(Dataset entries)
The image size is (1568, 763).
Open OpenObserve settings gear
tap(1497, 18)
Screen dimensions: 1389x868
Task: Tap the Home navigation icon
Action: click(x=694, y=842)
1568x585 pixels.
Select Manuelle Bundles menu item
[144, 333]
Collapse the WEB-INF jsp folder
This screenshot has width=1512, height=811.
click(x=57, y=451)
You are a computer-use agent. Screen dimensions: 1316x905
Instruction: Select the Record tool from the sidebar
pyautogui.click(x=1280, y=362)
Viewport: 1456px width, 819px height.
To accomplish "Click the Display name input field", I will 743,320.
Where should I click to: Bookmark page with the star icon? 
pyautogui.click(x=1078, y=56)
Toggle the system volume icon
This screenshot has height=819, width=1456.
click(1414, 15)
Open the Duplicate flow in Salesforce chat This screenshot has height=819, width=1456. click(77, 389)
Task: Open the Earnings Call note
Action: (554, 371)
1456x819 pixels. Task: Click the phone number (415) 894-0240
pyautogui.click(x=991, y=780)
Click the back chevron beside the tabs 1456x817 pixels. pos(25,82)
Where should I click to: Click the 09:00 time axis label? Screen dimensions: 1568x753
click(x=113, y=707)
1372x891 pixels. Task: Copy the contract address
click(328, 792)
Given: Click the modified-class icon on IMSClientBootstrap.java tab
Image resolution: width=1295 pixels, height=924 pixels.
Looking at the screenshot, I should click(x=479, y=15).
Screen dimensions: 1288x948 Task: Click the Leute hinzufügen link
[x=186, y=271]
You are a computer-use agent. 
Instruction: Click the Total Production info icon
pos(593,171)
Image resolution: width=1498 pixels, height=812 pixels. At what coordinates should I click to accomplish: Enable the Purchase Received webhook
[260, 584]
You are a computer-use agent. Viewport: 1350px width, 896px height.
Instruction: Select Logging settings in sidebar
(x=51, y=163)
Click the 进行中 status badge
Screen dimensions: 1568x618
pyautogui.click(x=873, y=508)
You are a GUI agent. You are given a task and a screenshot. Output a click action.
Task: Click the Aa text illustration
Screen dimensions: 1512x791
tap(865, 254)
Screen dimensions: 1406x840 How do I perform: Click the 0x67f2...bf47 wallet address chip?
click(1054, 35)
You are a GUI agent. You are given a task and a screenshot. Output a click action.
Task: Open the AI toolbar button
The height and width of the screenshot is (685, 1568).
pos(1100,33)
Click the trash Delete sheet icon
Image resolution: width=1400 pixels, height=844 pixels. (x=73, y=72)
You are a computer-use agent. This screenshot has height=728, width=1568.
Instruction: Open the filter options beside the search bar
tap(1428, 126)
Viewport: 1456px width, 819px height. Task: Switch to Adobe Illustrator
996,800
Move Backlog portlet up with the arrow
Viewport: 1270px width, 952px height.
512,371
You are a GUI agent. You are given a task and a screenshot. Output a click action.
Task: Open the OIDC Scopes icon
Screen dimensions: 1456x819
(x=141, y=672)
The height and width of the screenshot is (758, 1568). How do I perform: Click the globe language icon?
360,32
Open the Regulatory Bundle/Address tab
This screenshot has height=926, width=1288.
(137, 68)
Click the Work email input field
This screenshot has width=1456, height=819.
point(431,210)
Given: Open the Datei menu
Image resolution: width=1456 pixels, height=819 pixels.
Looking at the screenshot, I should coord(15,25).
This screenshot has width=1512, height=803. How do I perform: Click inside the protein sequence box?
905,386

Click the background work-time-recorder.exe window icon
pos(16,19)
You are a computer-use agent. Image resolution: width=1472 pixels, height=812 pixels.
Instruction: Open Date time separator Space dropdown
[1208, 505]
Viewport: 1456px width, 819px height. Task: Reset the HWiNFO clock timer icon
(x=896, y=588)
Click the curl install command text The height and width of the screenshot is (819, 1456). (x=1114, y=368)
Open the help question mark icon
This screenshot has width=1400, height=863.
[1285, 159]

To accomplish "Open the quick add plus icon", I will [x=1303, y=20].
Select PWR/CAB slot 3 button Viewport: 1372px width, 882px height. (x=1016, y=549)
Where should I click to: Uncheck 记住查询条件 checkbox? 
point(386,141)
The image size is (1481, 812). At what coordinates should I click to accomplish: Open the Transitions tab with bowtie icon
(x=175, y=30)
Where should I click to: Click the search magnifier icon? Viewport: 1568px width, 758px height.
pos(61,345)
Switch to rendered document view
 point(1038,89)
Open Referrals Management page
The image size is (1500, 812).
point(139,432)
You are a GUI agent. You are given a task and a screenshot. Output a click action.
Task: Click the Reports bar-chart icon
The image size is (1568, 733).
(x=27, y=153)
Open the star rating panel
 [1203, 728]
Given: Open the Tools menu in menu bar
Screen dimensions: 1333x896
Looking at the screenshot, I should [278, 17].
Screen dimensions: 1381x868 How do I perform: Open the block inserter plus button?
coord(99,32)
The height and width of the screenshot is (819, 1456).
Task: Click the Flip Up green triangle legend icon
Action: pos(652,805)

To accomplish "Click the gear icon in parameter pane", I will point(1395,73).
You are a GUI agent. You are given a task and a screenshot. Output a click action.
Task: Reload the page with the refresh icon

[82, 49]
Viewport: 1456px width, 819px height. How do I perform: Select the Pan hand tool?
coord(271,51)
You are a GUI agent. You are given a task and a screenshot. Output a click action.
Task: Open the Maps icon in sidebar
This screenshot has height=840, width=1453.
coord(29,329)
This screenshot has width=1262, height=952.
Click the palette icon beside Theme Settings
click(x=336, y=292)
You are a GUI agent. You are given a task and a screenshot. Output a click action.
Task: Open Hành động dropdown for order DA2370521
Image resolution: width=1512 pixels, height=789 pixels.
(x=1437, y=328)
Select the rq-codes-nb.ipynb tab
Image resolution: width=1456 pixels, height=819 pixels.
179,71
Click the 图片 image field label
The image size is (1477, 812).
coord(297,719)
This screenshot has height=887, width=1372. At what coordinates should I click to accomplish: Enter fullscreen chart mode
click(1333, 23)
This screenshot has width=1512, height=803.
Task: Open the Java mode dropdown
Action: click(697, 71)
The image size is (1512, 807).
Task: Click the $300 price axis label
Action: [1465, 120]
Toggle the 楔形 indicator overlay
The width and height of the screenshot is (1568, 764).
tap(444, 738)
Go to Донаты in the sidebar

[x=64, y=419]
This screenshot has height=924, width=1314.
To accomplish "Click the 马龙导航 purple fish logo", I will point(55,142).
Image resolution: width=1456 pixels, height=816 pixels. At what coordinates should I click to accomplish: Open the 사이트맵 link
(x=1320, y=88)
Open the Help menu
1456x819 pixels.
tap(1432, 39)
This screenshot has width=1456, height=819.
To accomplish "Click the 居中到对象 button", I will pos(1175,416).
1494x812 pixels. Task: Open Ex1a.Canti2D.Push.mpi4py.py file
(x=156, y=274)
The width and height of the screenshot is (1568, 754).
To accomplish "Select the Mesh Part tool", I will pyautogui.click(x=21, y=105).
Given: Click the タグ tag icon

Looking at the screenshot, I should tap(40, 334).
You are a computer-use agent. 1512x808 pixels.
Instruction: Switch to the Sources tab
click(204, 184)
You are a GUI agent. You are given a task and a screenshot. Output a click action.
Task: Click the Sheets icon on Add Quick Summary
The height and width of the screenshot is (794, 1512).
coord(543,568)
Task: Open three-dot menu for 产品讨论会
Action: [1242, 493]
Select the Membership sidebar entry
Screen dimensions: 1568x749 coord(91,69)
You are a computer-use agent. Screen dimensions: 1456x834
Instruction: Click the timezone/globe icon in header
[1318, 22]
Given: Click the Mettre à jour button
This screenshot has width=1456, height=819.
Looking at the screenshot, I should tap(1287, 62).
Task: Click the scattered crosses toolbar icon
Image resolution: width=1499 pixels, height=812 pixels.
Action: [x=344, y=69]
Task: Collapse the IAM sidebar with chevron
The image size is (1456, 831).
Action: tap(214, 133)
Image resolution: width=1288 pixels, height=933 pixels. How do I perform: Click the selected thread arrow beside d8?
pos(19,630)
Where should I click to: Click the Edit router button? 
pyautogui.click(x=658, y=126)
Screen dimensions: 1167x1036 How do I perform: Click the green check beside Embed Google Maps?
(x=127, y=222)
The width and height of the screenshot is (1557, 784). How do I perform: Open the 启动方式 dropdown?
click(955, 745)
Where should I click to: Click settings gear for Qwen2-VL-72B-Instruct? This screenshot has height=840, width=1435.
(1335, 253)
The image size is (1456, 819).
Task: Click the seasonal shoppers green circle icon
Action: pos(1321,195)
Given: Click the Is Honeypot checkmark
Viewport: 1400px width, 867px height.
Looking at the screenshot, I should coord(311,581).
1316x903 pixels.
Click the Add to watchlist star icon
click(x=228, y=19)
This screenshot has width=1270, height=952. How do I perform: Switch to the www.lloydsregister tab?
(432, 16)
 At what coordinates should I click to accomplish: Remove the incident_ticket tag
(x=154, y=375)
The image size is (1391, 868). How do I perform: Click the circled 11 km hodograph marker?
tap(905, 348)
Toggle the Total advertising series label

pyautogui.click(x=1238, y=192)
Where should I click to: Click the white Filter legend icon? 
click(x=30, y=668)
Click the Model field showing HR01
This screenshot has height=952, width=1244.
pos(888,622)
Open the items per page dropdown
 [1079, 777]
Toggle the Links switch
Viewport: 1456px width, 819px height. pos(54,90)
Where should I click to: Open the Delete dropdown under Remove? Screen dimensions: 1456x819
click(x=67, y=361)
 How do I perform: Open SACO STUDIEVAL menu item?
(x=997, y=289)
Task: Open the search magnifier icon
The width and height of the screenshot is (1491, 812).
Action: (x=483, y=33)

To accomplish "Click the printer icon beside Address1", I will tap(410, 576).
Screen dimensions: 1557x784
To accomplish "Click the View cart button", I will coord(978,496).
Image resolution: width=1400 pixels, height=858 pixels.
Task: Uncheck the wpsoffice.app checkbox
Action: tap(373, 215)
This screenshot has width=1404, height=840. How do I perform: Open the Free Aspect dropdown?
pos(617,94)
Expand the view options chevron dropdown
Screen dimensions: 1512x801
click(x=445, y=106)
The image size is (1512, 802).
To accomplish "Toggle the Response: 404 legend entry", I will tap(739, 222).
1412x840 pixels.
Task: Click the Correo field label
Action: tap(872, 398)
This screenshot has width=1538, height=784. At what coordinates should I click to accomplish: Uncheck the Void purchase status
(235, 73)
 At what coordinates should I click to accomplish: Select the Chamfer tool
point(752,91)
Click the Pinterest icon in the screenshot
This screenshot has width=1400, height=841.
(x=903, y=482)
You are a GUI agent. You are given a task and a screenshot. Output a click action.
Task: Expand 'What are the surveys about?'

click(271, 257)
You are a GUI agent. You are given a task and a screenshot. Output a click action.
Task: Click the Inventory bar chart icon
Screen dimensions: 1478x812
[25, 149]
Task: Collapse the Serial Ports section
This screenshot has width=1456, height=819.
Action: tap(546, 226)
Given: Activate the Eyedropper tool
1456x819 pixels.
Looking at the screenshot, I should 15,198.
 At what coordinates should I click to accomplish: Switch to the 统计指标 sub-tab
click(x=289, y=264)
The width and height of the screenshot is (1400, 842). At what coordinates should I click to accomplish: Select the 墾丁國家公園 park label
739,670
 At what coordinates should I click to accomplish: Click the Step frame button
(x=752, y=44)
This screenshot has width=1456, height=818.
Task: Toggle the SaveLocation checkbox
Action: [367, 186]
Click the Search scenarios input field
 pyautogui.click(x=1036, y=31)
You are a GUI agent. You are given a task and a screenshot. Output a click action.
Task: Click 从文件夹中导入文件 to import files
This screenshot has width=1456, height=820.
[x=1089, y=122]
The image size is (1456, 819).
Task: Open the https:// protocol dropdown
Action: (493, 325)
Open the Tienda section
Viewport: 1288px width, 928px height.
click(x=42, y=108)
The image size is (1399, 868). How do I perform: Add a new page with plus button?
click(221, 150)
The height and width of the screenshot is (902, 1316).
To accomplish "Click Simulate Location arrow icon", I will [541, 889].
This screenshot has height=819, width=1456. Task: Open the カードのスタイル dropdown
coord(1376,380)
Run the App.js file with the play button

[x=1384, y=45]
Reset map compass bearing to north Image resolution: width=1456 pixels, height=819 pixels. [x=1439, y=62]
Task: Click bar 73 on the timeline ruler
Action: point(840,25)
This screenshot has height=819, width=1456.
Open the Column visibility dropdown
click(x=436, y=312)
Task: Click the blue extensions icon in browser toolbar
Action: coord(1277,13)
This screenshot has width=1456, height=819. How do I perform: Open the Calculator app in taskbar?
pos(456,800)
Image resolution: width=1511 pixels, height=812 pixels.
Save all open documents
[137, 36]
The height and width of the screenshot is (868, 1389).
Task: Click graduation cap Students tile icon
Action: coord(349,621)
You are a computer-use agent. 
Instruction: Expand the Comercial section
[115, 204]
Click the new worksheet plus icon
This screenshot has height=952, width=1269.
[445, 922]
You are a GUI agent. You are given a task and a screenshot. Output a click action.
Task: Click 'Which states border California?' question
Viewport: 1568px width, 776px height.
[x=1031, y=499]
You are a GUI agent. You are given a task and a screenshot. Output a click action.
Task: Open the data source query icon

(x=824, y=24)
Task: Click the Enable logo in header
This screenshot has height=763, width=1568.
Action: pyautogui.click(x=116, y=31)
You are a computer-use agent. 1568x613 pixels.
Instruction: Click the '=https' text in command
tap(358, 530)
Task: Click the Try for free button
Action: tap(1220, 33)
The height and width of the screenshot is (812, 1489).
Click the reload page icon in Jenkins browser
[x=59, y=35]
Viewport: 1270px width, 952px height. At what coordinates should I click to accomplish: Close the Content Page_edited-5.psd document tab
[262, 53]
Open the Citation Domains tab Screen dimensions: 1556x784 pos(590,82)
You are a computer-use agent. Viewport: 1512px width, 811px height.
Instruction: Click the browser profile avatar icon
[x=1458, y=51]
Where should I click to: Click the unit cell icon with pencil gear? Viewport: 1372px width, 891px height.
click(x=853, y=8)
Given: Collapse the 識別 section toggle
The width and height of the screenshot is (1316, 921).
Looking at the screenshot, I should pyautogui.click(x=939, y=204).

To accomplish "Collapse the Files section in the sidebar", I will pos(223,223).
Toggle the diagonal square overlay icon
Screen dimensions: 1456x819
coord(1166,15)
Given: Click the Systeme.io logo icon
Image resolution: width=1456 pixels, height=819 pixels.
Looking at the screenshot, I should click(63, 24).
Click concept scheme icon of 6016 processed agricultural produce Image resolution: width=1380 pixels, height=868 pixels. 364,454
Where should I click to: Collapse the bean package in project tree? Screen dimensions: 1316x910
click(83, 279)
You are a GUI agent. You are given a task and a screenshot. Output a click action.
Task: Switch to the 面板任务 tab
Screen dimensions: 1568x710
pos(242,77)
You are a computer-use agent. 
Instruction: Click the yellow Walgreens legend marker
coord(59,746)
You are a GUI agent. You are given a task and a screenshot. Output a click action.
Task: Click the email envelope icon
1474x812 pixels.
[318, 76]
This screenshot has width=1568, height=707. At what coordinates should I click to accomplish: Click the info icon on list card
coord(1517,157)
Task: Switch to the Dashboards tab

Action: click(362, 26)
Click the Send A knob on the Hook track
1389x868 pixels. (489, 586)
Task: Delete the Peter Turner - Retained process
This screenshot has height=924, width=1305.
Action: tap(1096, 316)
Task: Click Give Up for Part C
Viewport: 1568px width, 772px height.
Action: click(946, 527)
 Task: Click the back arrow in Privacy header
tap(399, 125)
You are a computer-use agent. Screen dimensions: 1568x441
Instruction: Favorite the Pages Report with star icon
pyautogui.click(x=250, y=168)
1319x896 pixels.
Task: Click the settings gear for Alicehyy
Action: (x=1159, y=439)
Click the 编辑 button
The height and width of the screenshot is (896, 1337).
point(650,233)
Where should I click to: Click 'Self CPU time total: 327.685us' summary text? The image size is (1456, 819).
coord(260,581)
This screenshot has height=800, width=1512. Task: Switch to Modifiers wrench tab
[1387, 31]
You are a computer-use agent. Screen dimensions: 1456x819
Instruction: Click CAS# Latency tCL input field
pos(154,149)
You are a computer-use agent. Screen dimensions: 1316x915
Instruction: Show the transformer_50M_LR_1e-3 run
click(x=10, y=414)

*What to produce*
Find each line above that contains "Part", and copy those lines.

*Exercise output*
To accomplish "Select the Mesh Part tool", I will pyautogui.click(x=21, y=105).
Task: Click Give Up for Part C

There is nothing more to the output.